Scan the records below and copy every line that contains the string "agent".

--------

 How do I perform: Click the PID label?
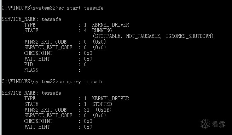point(28,64)
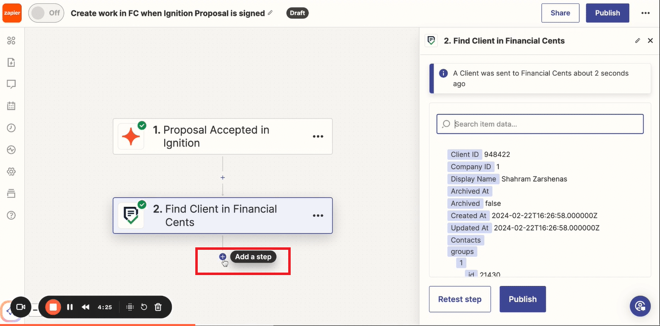Open options menu for Find Client step

318,216
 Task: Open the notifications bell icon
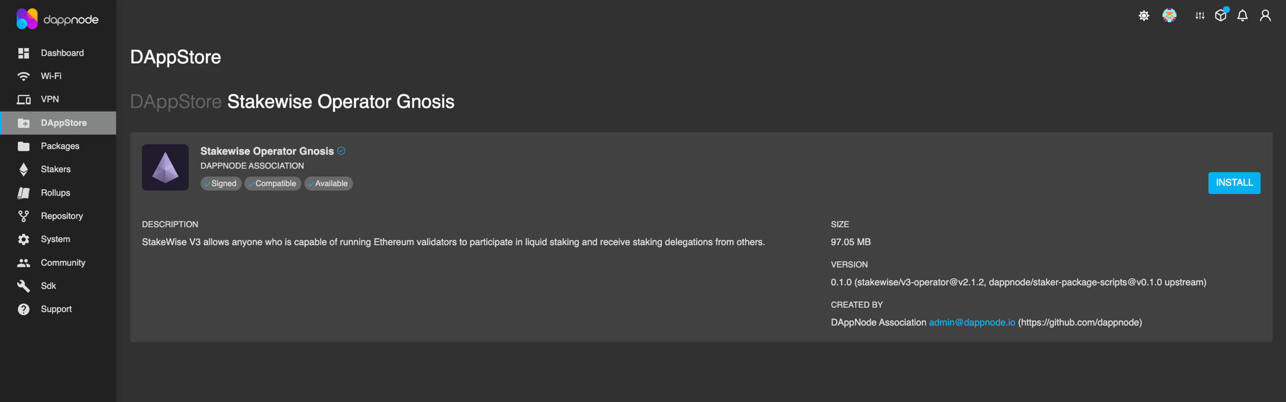1242,16
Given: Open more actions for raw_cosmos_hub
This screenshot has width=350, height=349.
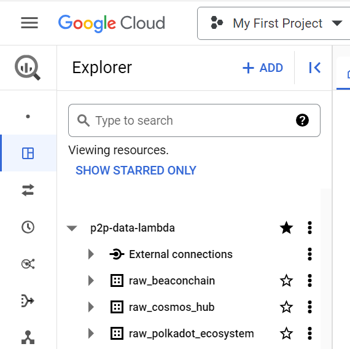Looking at the screenshot, I should point(309,307).
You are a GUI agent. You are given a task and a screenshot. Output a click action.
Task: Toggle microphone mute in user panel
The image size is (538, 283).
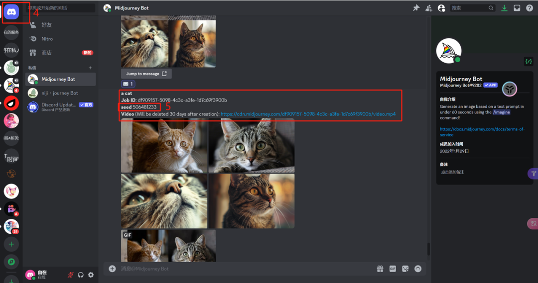click(71, 275)
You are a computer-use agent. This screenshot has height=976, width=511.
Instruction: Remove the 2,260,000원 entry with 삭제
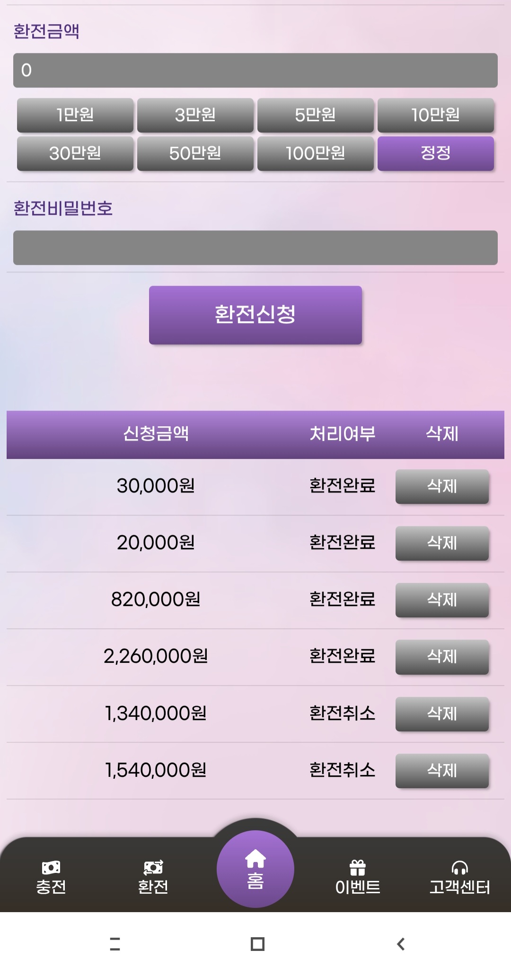tap(442, 657)
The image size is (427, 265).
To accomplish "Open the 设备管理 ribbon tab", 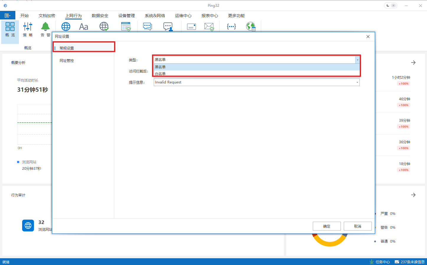I will pyautogui.click(x=126, y=16).

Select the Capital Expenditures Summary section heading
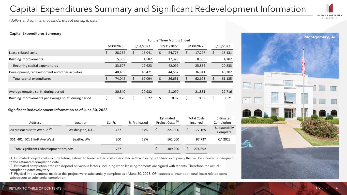click(35, 34)
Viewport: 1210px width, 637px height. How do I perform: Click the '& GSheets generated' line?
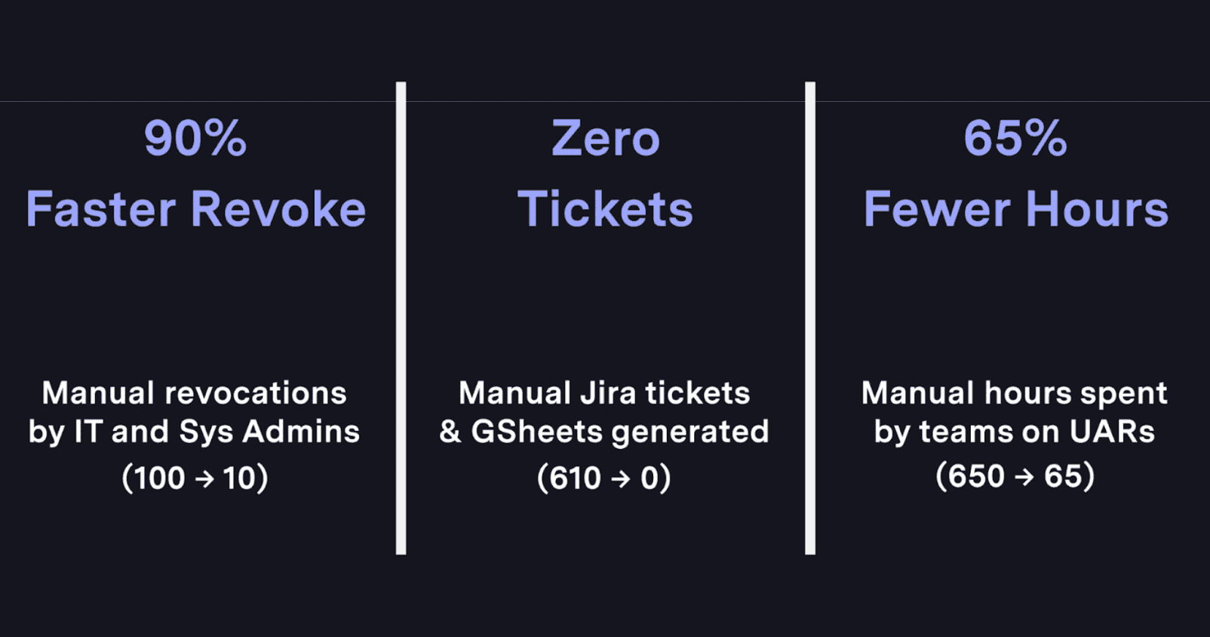click(x=604, y=432)
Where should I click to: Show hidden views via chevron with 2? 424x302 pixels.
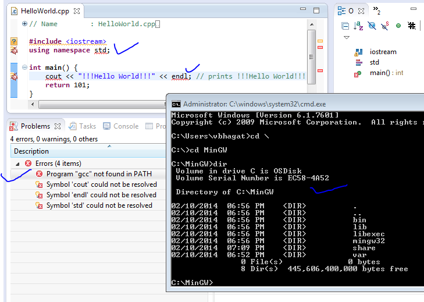(x=377, y=10)
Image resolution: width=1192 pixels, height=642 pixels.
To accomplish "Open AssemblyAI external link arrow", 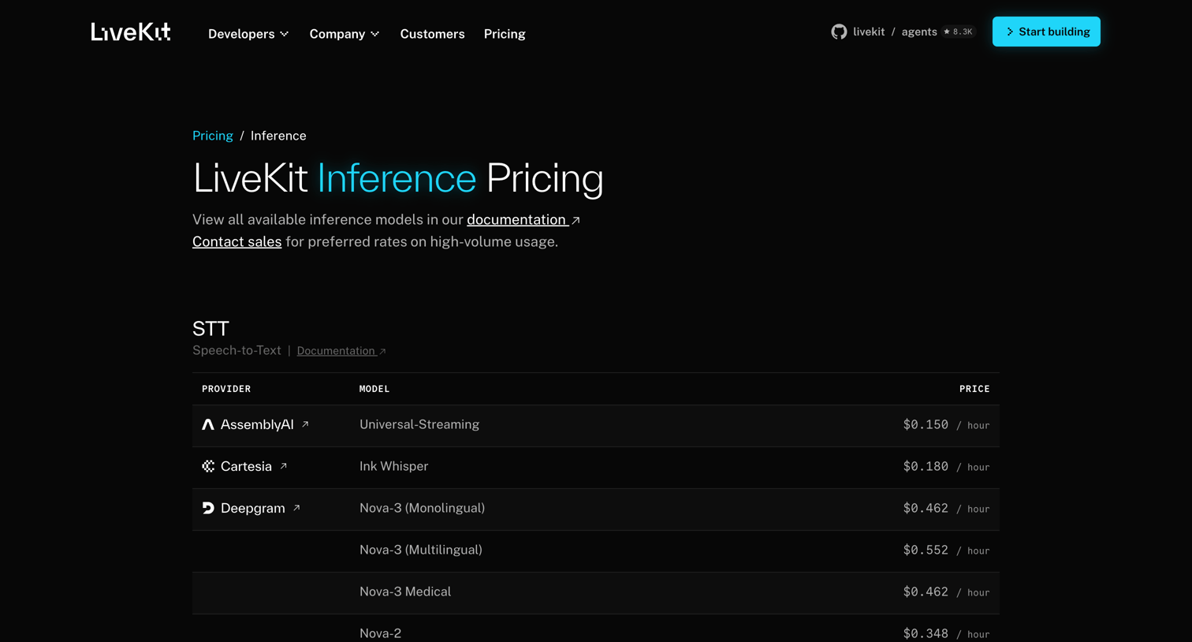I will pos(305,424).
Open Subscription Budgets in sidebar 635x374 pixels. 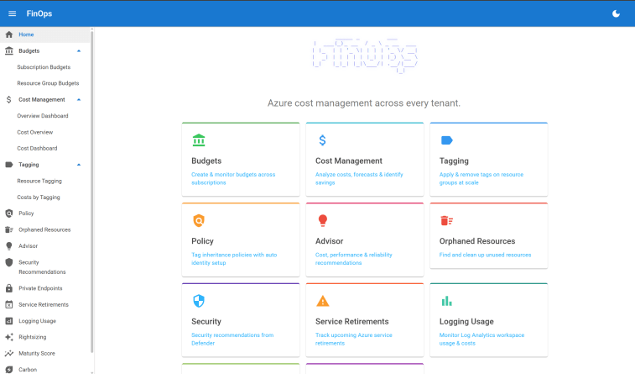(x=44, y=67)
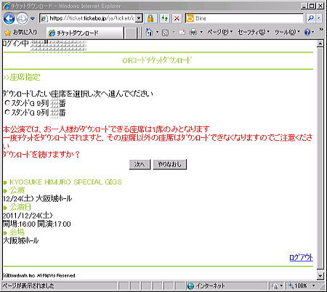327x292 pixels.
Task: Click the Stop loading red X icon
Action: tap(177, 18)
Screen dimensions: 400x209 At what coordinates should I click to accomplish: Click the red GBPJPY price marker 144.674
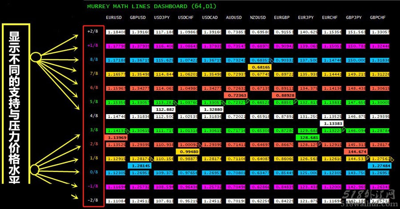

--------

Solution
You are a GUI agent. You are given a task and a screenshot. Output a click action.
You are a computer-use agent. This screenshot has height=976, width=511.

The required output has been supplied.